To see the dishonesty in passing off haphazard design under the rubric of functionality, we need only consider the beauty and simplicity of a truly functional object.  Take an ordinary, dime-store bottle opener:  Stamped out of a mere scrap of steel, it could hardly be simpler or cheaper to make.  And as if opening bottles flawlessly weren’t enough for such a humble tool, the other end opens cans as well.  

Other examples of truly functional design spring easily to mind:  a pencil; a violin; a pair of blue jeans; a spoon.  What makes these objects paragons of functionality is that they’re as simple as they can be while still perfectly fulfilling their tasks.  

But what architects and designers term “functional” is often something else again.  For instance, I recently received a brochure for ultra-high-end bathroom fixtures designed by an artisan with truly impeccable taste.  As works of art, they’re stunning.  As usable objects, however, they sorely flunk the test.  

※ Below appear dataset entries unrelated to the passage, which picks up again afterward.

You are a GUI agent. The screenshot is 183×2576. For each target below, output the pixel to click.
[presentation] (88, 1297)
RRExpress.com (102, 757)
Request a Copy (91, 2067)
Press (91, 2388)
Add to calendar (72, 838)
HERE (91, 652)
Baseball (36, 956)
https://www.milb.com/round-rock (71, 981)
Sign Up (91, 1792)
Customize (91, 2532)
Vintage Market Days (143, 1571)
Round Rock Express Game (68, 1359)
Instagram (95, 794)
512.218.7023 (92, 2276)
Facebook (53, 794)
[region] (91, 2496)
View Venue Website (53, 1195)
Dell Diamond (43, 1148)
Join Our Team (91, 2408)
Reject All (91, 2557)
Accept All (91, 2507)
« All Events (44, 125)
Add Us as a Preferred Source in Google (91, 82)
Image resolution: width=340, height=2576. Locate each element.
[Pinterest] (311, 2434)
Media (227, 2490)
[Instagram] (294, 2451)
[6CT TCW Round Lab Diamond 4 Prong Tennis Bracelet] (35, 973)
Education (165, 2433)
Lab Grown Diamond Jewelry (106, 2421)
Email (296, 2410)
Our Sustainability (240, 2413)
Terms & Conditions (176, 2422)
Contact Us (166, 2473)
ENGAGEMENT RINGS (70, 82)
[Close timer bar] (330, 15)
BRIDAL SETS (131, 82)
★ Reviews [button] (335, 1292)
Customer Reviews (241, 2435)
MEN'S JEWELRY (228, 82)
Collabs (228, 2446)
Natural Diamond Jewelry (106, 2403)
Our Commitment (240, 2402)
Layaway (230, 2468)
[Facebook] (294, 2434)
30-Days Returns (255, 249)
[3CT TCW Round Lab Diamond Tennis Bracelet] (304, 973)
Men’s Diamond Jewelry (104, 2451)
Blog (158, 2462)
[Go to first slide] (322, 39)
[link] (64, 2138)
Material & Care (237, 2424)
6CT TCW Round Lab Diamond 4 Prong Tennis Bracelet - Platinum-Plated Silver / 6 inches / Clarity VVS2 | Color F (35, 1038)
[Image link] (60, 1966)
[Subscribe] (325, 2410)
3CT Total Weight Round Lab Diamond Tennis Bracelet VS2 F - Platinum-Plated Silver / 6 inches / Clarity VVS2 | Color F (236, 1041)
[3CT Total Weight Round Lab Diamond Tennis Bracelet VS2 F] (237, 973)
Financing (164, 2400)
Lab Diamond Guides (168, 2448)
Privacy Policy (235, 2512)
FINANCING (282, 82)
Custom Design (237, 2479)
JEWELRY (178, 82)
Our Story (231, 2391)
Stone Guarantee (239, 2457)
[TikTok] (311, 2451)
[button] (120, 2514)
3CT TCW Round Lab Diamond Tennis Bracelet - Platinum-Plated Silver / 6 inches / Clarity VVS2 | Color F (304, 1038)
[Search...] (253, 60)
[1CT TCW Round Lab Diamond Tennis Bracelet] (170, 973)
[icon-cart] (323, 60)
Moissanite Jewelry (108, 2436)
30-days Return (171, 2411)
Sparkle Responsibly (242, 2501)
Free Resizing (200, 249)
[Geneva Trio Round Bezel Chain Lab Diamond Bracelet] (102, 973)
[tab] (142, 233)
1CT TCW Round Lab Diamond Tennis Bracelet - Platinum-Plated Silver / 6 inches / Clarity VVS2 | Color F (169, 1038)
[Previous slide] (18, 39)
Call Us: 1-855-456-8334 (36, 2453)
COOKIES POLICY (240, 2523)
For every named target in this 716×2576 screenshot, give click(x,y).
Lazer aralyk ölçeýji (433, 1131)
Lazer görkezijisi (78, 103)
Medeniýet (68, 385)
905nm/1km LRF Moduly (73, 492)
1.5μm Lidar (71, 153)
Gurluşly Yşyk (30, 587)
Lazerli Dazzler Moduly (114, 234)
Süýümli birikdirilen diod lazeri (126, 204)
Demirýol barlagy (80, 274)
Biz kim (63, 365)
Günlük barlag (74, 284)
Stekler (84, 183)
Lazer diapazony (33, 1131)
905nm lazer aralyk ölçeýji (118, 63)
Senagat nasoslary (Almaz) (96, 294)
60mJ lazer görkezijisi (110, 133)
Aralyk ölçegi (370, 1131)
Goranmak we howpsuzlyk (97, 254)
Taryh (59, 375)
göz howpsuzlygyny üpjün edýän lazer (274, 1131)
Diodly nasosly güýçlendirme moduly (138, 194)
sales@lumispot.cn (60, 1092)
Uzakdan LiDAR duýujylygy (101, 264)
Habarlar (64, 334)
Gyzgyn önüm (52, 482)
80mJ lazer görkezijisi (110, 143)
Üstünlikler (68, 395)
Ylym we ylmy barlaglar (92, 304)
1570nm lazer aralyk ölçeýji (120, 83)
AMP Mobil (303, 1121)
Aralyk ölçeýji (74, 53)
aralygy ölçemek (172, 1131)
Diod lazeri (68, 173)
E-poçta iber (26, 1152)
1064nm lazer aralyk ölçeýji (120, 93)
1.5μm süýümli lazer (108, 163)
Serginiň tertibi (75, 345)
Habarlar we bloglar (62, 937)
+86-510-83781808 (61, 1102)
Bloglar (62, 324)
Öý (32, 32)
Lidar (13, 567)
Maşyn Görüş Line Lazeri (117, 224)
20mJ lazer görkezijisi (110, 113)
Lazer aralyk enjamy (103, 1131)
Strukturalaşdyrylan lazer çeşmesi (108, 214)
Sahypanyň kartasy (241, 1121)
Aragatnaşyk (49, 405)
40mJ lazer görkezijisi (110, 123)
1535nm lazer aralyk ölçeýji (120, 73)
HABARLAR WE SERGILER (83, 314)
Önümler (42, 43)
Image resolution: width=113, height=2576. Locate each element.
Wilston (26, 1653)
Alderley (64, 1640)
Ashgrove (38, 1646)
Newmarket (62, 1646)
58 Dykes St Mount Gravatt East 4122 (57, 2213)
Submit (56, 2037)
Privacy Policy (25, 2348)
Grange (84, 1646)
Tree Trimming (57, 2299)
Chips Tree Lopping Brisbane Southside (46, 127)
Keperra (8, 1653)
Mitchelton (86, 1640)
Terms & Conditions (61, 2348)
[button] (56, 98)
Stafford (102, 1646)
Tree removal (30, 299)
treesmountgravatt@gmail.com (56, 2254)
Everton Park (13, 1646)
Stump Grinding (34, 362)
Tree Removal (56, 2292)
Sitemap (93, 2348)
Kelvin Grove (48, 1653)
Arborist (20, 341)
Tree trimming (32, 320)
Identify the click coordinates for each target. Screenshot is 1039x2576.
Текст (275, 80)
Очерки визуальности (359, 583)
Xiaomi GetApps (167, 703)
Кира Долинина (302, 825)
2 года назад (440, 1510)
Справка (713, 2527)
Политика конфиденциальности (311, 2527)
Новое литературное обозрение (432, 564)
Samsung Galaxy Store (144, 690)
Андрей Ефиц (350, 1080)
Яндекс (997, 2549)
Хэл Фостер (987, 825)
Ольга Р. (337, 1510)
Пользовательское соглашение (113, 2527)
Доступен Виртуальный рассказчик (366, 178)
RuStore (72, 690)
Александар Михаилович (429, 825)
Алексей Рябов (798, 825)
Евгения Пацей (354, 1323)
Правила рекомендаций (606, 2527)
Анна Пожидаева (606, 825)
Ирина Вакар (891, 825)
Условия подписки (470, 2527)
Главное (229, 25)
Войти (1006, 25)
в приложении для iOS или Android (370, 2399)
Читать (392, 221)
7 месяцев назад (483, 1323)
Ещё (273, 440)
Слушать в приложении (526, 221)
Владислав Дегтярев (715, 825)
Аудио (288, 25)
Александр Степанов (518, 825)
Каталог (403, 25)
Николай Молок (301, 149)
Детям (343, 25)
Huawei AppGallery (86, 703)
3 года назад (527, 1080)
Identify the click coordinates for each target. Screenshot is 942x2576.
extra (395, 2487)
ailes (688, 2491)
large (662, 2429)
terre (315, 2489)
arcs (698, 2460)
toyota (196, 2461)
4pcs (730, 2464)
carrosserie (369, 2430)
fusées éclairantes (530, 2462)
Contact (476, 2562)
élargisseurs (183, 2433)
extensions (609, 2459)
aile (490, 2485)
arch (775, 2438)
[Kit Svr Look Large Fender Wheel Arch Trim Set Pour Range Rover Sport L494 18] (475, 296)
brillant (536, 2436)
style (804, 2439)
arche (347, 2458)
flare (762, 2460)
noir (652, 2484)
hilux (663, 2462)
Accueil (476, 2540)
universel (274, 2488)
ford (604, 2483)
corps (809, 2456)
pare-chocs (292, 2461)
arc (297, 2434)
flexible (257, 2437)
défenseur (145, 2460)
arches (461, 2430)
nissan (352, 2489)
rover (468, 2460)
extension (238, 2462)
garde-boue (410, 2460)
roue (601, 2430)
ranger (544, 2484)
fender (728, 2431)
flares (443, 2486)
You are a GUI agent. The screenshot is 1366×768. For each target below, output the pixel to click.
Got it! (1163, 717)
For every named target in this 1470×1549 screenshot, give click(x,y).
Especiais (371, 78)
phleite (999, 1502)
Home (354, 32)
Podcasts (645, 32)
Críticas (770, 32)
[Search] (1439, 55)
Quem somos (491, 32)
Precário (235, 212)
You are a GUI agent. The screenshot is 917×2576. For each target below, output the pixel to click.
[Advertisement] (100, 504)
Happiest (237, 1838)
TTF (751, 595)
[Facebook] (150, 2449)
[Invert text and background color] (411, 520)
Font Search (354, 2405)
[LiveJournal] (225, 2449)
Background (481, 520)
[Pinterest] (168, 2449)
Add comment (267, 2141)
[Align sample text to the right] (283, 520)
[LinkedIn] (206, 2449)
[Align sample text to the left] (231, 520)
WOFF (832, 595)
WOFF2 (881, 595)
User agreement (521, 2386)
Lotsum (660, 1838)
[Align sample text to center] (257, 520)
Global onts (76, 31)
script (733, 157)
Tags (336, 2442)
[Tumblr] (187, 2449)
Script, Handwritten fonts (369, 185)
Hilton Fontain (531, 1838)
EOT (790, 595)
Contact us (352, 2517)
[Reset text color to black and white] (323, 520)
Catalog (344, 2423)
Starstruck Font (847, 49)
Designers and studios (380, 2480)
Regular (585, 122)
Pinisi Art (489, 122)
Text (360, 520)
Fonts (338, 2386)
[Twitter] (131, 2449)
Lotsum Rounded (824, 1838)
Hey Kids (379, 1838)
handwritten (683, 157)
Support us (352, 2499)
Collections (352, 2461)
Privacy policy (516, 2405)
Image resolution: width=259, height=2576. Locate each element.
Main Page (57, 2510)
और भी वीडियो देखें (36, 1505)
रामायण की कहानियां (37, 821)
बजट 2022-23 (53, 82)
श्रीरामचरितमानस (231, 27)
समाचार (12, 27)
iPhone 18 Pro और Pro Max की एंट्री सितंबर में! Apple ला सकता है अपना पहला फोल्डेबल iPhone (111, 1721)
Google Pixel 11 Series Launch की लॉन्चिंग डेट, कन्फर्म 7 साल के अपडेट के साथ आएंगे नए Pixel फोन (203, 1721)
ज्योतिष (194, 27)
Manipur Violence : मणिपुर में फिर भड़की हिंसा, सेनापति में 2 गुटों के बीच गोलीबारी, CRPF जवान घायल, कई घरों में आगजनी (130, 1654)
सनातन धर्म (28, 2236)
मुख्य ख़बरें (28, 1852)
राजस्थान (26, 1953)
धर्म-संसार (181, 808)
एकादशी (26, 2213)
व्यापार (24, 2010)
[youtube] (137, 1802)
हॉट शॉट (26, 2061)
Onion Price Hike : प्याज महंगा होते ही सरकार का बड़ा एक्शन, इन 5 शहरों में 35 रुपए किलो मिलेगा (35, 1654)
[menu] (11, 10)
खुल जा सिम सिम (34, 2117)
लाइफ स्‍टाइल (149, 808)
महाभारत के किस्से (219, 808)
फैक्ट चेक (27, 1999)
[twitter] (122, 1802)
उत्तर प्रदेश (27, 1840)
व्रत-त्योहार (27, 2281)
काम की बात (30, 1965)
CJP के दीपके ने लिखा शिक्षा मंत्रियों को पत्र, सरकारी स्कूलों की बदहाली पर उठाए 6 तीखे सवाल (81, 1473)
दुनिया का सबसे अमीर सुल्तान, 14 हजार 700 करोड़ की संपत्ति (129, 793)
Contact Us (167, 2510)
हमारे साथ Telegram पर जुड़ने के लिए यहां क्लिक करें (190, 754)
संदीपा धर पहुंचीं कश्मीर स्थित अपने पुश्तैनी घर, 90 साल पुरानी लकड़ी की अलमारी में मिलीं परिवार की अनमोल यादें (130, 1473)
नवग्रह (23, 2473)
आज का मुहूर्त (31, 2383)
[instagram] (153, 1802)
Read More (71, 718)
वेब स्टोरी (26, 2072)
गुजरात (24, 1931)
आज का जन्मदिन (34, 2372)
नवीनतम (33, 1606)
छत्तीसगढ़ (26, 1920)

The lavatory sink, for example, resembles a kitchen funnel, and is in fact hardly bigger than one.  It would require utmost caution to keep water inside it instead of all over the floor.  This funnel is in turn is supported by an elaborate network of rods and braces that, for all their complexity, don’t look terribly sturdy.  The whole assemblage is executed in high-polish stainless steel, a material that sounds easy to keep clean, but most assuredly isn’t.  In short, this “functional” lavatory isn’t the kind you’d buy to brush your teeth at.  It’s the kind you’d buy to stun the neighbors.

A genuinely functional sink, on the other hand, would probably look pretty much like the one you’ve got in your bathroom:  a generous surface area to catch splashes, an absence of exposed pipes or brackets, and a finish that’s durable and easy to keep clean.  Yeah, I know—that’s the way sinks have looked for the past hundred years.  Boring?  Maybe.  Functional?  Definitely.  

Functionality is a quality that evolves over decades--and sometimes centuries--of continual refinement, not during some overnight design catharsis.  This evolutionary process eventually brings an object asymptotically close to its ideal form, after which it doesn’t have to change much any more.  Would a spoon be improved by adding some “functional” rivets?  Would that bottle opener be better if it had a digital readout showing how many beers you’ve drunk?

Okay, maybe.

Domestic designs evolve toward ideal forms, just as other objects do.  Functionalism has more to do with history, evolution and a timeless way of building, than it does with trendoid malarkey.